* begin *

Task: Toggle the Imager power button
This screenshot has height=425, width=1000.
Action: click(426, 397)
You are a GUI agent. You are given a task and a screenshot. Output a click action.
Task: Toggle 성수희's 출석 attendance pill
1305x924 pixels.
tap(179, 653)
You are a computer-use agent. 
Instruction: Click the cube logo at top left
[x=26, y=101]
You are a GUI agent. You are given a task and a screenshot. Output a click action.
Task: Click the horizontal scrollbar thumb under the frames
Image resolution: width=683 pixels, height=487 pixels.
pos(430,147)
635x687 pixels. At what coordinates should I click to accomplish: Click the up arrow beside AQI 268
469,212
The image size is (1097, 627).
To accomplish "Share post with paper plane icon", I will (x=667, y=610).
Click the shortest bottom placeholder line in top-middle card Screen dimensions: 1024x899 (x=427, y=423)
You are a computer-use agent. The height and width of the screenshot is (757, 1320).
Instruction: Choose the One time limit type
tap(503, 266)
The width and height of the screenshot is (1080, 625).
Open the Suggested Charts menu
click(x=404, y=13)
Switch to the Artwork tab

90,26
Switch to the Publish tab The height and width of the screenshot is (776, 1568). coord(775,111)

* end *

EXERCISE DIRECTIONS: Rewrite the stretch of rows above, from the line containing "You are a computer-use agent. The" through the end of the rows, with their requests included. Multiply every coordinate in the answers by 0.6 and round each to a whole number, with halves rounding up.

FINISHED TASK:
You are a computer-use agent. The height and width of the screenshot is (757, 1320).
Instruction: Choose the One time limit type
tap(302, 160)
The width and height of the screenshot is (1080, 625).
Open the Suggested Charts menu
click(x=242, y=8)
Switch to the Artwork tab

54,16
Switch to the Publish tab The height and width of the screenshot is (776, 1568). coord(465,67)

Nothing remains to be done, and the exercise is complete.